— EXERCISE BRIEF —
Your response should give back each record exactly, word for word.

[Recorded data]
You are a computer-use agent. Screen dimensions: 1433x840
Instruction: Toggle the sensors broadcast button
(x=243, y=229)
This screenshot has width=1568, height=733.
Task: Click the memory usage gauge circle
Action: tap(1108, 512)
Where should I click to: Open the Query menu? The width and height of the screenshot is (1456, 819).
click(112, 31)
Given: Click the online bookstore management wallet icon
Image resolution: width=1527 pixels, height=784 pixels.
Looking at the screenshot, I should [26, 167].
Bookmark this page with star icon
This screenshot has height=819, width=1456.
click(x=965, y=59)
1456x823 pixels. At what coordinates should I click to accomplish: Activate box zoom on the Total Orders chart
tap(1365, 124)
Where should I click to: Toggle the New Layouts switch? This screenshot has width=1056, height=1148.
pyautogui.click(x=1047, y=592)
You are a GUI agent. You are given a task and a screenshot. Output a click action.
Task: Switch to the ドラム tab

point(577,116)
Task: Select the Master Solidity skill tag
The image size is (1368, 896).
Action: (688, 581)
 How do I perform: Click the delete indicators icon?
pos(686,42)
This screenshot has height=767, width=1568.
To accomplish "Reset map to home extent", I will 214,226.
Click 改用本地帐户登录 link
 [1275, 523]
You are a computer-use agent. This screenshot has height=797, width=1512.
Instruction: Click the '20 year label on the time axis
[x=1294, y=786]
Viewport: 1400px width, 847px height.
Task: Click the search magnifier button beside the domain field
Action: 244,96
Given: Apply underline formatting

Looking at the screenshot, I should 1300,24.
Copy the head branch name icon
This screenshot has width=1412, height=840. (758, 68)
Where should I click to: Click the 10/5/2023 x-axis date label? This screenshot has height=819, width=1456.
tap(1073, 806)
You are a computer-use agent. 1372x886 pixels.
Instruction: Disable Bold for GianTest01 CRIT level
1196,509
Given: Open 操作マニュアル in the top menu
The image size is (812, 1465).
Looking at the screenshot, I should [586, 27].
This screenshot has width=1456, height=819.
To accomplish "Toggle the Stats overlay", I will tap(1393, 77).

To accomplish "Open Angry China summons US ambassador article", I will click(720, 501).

— WRITTEN ANSWER —
You are a computer-use agent. Screen dimensions: 1433x840
Instruction: Toggle the sensors broadcast button
(x=243, y=229)
This screenshot has width=1568, height=733.
Task: Click the memory usage gauge circle
Action: tap(1108, 512)
Where should I click to: Open the Query menu? The width and height of the screenshot is (1456, 819).
click(112, 31)
Given: Click the online bookstore management wallet icon
Image resolution: width=1527 pixels, height=784 pixels.
Looking at the screenshot, I should [26, 167].
Bookmark this page with star icon
This screenshot has height=819, width=1456.
click(x=965, y=59)
1456x823 pixels. At what coordinates should I click to accomplish: Activate box zoom on the Total Orders chart
tap(1365, 124)
Where should I click to: Toggle the New Layouts switch? This screenshot has width=1056, height=1148.
pyautogui.click(x=1047, y=592)
You are a GUI agent. You are given a task and a screenshot. Output a click action.
Task: Switch to the ドラム tab

point(577,116)
Task: Select the Master Solidity skill tag
The image size is (1368, 896).
Action: (688, 581)
 How do I perform: Click the delete indicators icon?
pos(686,42)
This screenshot has height=767, width=1568.
To accomplish "Reset map to home extent", I will 214,226.
Click 改用本地帐户登录 link
 [1275, 523]
You are a computer-use agent. This screenshot has height=797, width=1512.
Instruction: Click the '20 year label on the time axis
[x=1294, y=786]
Viewport: 1400px width, 847px height.
Task: Click the search magnifier button beside the domain field
Action: 244,96
Given: Apply underline formatting

Looking at the screenshot, I should 1300,24.
Copy the head branch name icon
This screenshot has width=1412, height=840. (758, 68)
Where should I click to: Click the 10/5/2023 x-axis date label? This screenshot has height=819, width=1456.
tap(1073, 806)
You are a computer-use agent. 1372x886 pixels.
Instruction: Disable Bold for GianTest01 CRIT level
1196,509
Given: Open 操作マニュアル in the top menu
The image size is (812, 1465).
Looking at the screenshot, I should [586, 27].
This screenshot has width=1456, height=819.
To accomplish "Toggle the Stats overlay", I will tap(1393, 77).

To accomplish "Open Angry China summons US ambassador article", I will click(720, 501).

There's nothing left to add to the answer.